▶ _REQUIRED WORK_: Using the records that appear below, write out exactly the lines from the one with "عن الموفر (190, 1985)" through the one with "العاب جيمينج (176, 1568)", keeping both end lines.

(PROVIDED INFORMATION Opens)

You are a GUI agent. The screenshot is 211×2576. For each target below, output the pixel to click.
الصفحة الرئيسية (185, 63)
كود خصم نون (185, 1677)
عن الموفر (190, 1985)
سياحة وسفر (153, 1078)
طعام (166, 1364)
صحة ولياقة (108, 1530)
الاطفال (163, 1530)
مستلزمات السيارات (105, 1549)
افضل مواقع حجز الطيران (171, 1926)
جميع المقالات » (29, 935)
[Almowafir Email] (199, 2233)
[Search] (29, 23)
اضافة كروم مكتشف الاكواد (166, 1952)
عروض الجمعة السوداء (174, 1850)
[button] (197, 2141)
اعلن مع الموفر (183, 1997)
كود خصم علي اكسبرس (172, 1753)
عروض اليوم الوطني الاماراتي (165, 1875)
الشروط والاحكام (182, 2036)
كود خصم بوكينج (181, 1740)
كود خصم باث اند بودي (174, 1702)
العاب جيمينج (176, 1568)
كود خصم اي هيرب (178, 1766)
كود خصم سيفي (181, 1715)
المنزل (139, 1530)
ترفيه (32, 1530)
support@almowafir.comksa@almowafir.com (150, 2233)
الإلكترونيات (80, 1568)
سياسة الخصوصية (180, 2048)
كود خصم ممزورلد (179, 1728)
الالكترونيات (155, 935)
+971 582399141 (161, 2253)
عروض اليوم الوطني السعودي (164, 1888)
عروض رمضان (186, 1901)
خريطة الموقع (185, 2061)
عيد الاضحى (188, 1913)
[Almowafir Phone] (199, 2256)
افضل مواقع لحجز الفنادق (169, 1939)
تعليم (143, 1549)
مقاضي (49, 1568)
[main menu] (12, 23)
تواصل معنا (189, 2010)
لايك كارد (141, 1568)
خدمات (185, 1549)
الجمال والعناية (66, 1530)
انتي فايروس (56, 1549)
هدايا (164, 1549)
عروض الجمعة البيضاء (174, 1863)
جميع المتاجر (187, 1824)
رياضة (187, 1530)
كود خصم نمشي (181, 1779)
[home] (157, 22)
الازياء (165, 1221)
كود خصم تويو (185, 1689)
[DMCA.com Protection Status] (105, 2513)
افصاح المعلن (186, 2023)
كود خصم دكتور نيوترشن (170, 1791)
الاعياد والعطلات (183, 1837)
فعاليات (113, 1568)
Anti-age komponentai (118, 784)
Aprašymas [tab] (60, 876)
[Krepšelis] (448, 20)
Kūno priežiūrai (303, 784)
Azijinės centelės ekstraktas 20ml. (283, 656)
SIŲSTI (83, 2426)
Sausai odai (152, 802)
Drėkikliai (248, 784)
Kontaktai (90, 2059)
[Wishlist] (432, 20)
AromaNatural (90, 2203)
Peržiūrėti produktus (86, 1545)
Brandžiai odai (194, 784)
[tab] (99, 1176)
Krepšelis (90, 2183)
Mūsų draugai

(PROVIDED INFORMATION Closes)

▶ _REPLY TO THE TASK_:
عن الموفر (190, 1985)
سياحة وسفر (153, 1078)
طعام (166, 1364)
صحة ولياقة (108, 1530)
الاطفال (163, 1530)
مستلزمات السيارات (105, 1549)
افضل مواقع حجز الطيران (171, 1926)
جميع المقالات » (29, 935)
[Almowafir Email] (199, 2233)
[Search] (29, 23)
اضافة كروم مكتشف الاكواد (166, 1952)
عروض الجمعة السوداء (174, 1850)
[button] (197, 2141)
اعلن مع الموفر (183, 1997)
كود خصم علي اكسبرس (172, 1753)
عروض اليوم الوطني الاماراتي (165, 1875)
الشروط والاحكام (182, 2036)
كود خصم بوكينج (181, 1740)
كود خصم باث اند بودي (174, 1702)
العاب جيمينج (176, 1568)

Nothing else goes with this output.